**What the task asks:**
Only the lines from the one containing "Click the Command input field" to the end of the listing below should be returned, exactly as written and without pictures.

__________________________________________________

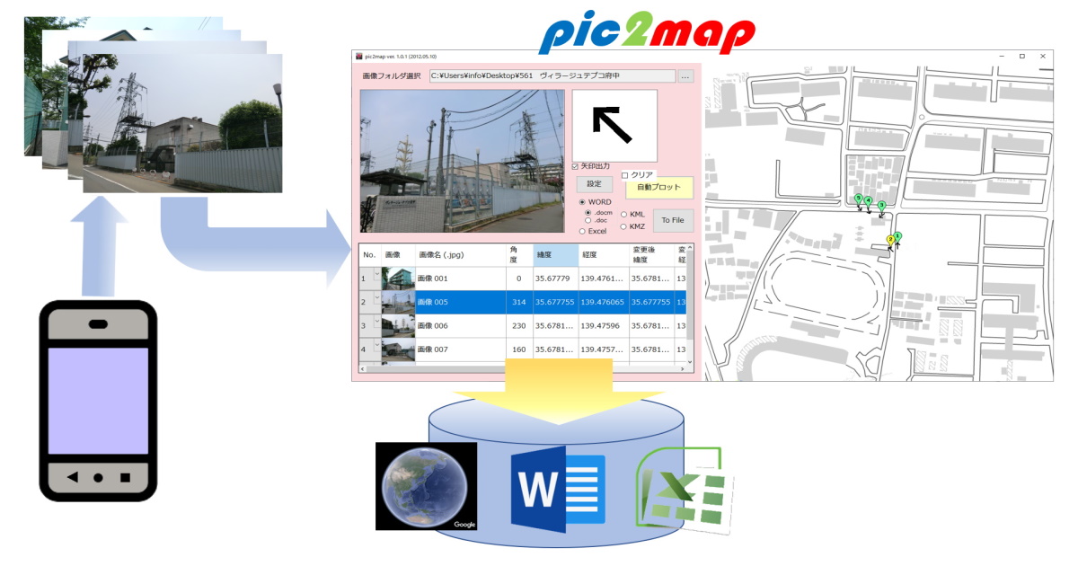Expand the chevron on the 画像 006 row
The width and height of the screenshot is (1078, 566).
(376, 320)
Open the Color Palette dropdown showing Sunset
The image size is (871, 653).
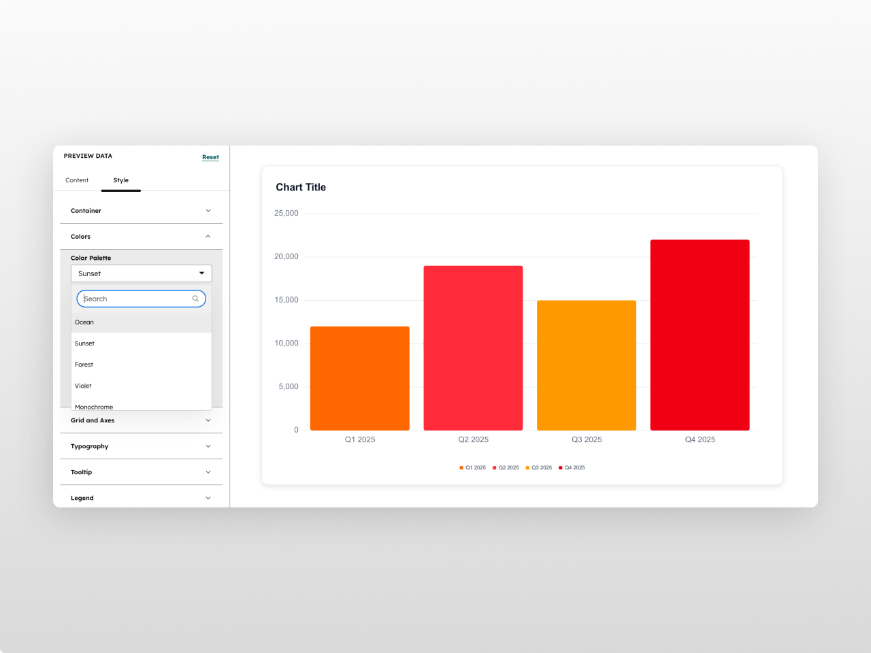tap(141, 273)

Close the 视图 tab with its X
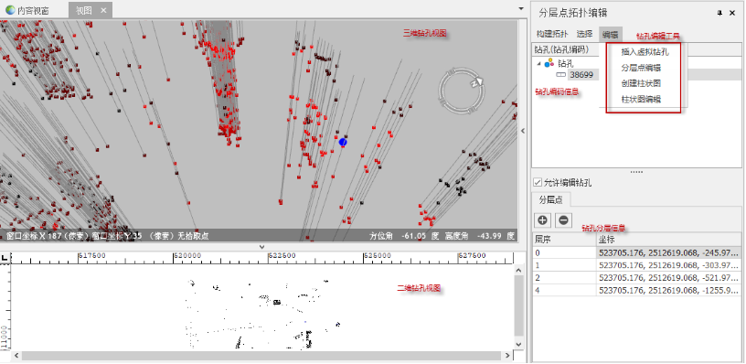click(103, 10)
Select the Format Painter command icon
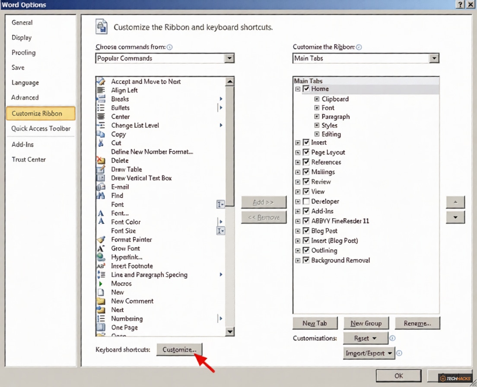This screenshot has height=387, width=477. click(x=102, y=239)
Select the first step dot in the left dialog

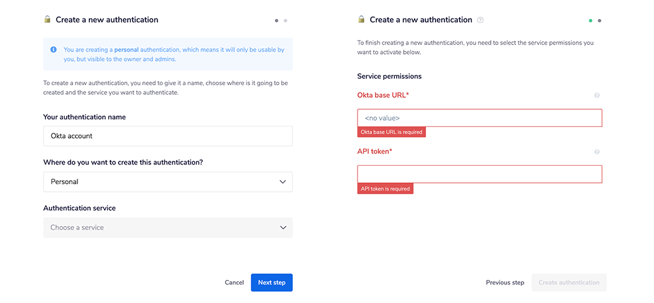[277, 20]
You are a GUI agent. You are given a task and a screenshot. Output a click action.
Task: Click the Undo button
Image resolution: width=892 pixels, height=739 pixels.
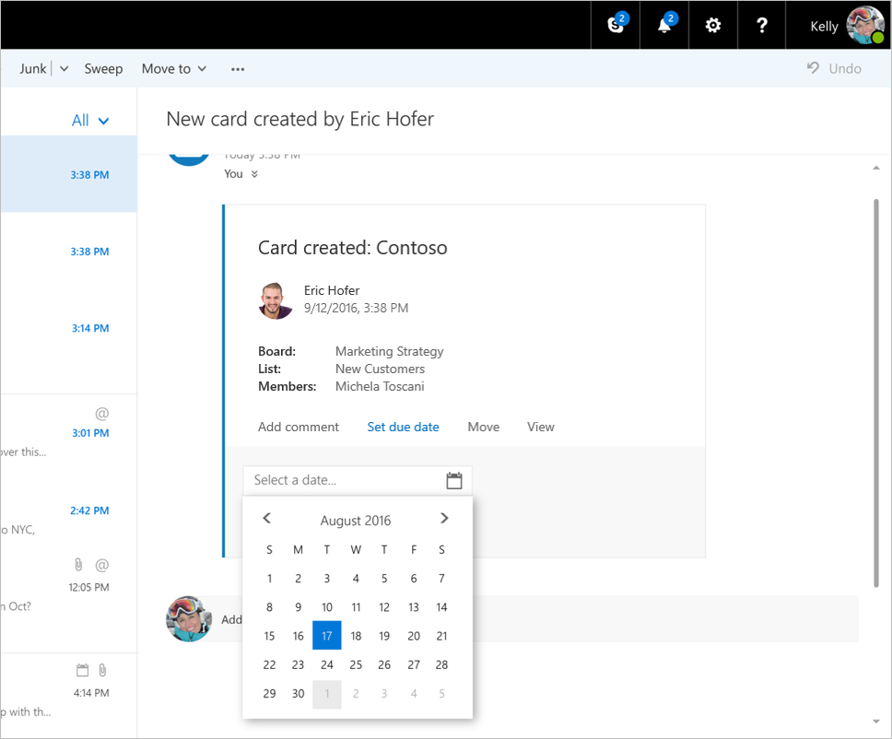834,69
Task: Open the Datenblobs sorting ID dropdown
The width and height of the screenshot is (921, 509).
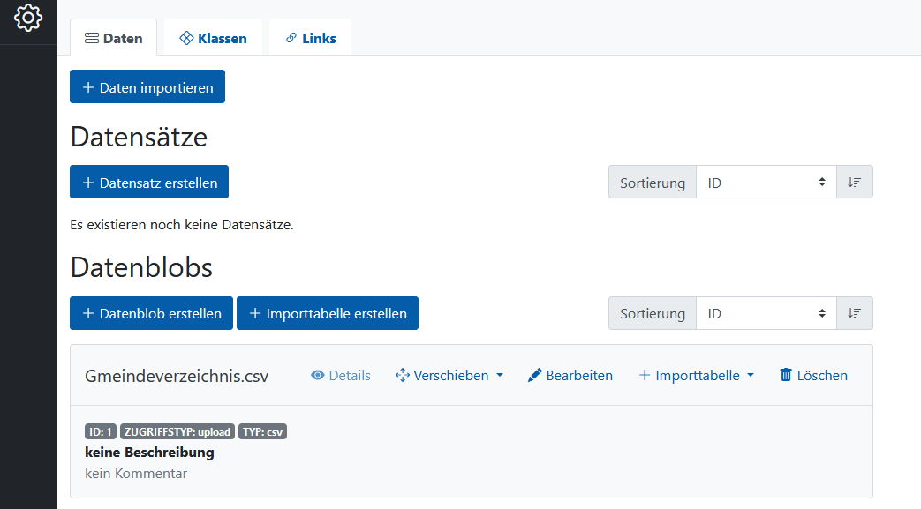Action: pyautogui.click(x=766, y=313)
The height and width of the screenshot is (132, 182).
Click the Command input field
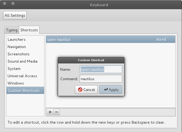[x=101, y=79]
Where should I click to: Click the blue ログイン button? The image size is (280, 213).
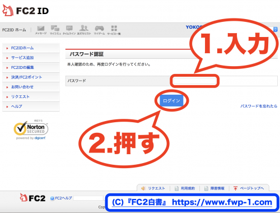[171, 101]
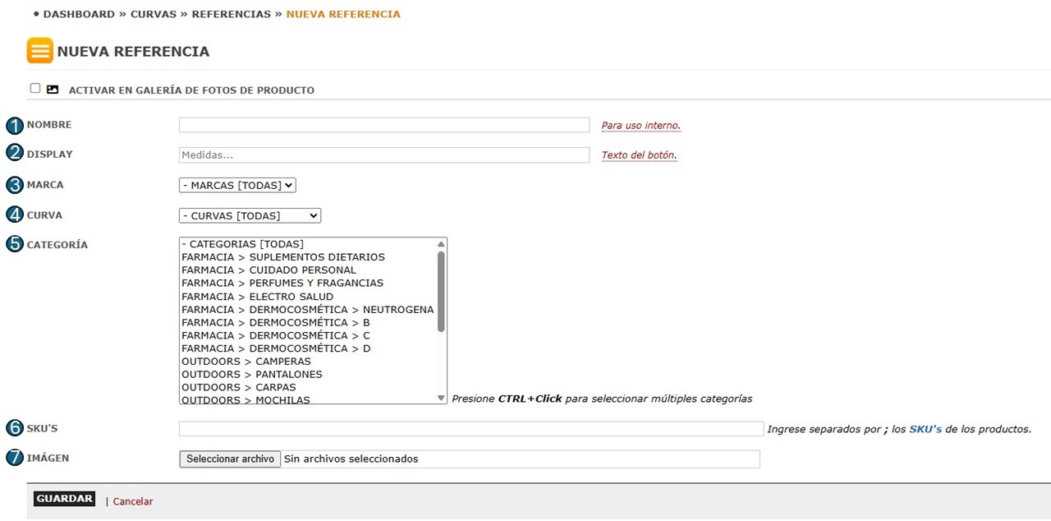
Task: Click the number 5 badge beside Categoría
Action: pos(15,245)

__________________________________________________

**Written reply:**
Click the Command input field
[x=101, y=79]
Where should I click to: Click the blue ログイン button? The image size is (280, 213).
[171, 101]
Task: Click the number 5 badge beside Categoría
Action: pos(15,245)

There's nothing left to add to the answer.